### Action item
From the listing below, pull out all lines with "each" in them.

### Data shown
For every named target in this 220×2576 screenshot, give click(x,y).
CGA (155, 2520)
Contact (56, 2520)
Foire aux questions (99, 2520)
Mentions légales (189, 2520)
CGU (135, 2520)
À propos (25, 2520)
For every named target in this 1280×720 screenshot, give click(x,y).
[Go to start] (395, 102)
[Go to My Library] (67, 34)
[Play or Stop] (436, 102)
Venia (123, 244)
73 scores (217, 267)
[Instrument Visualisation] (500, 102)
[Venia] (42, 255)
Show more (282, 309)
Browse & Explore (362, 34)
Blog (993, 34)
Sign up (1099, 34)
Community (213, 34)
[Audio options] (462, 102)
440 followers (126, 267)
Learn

---

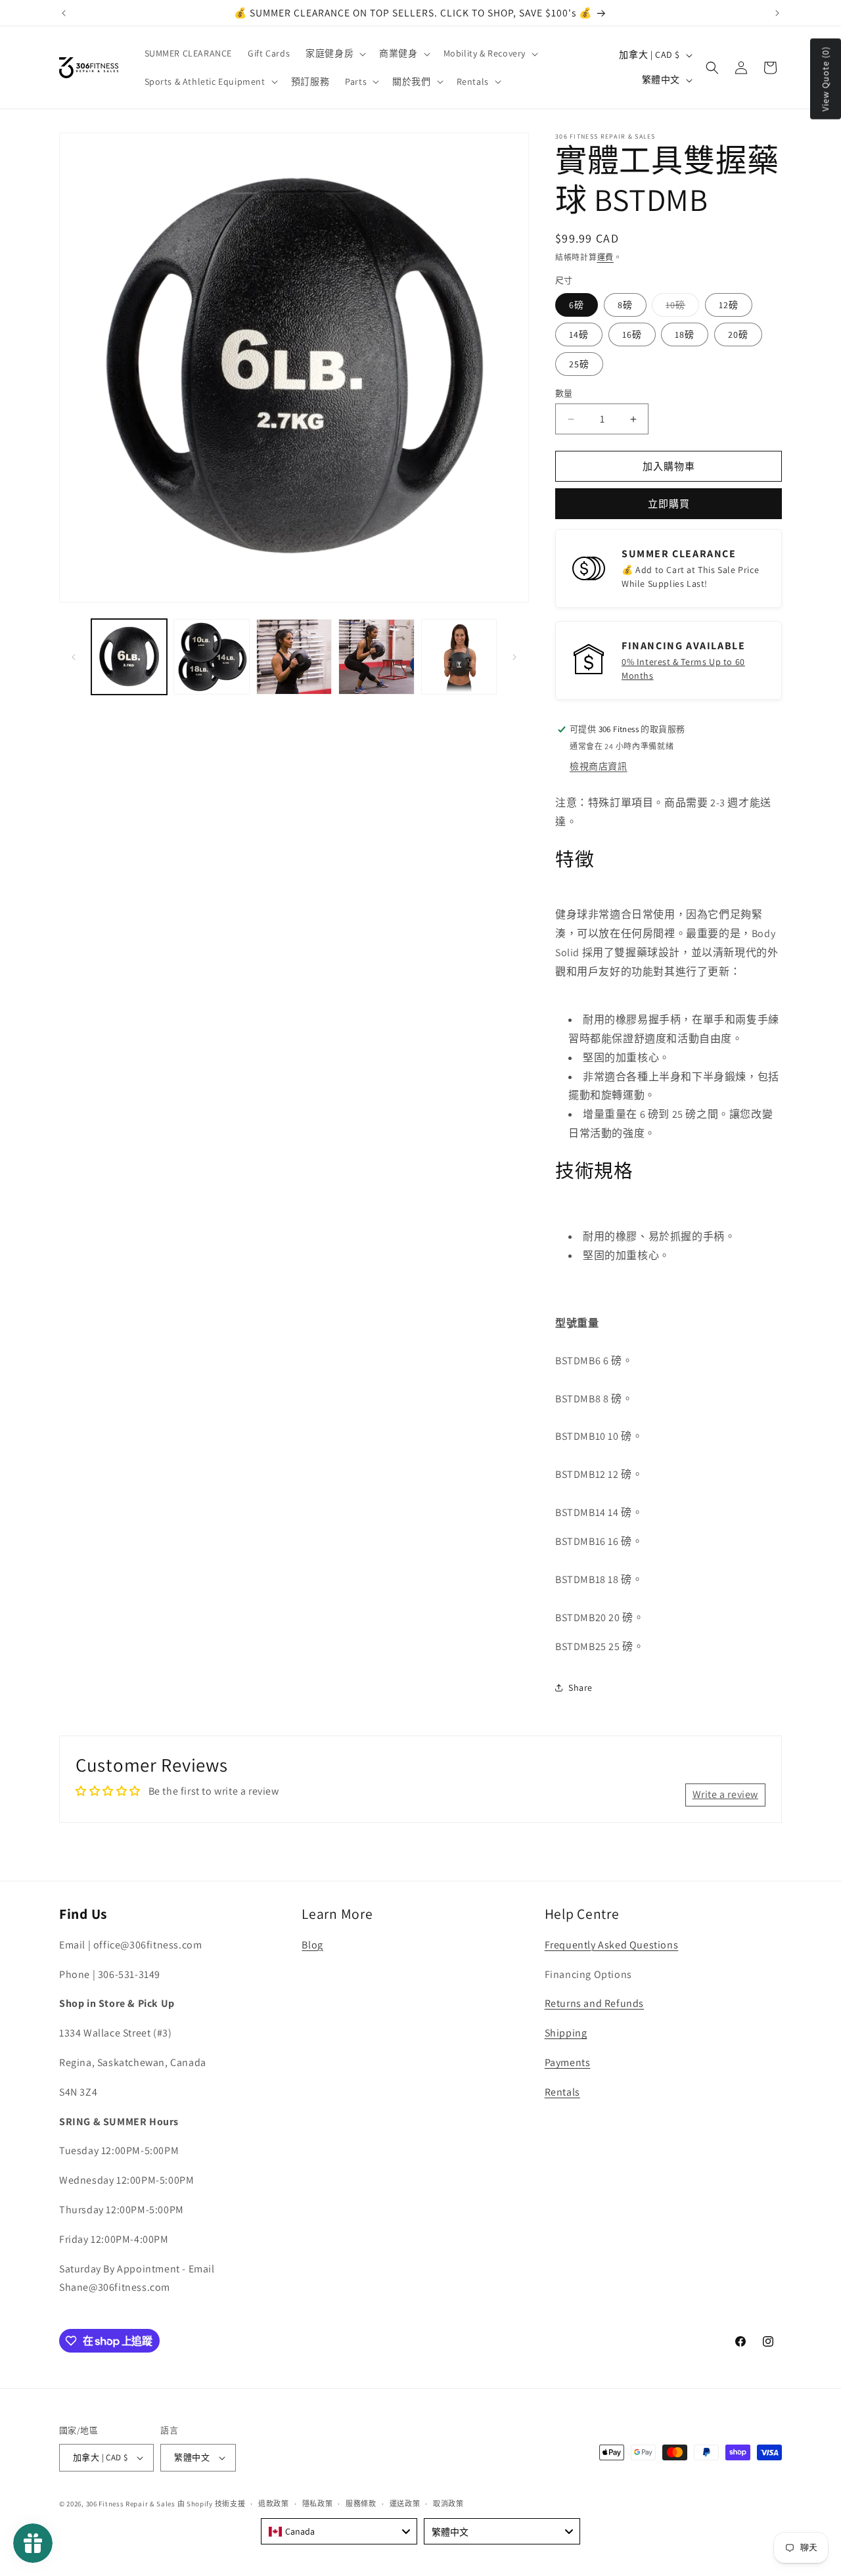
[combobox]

* * *

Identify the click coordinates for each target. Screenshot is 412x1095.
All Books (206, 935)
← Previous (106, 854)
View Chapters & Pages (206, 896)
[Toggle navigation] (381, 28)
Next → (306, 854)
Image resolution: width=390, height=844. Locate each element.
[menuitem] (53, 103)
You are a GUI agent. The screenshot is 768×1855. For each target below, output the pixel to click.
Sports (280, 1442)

### Task response
Identify the click coordinates for each target. Screenshot is 412x1095.
Image resolution: width=390, height=844. Locate each element.
You are a GUI agent. The screenshot is 768×1855. For each target below, output the pixel to click.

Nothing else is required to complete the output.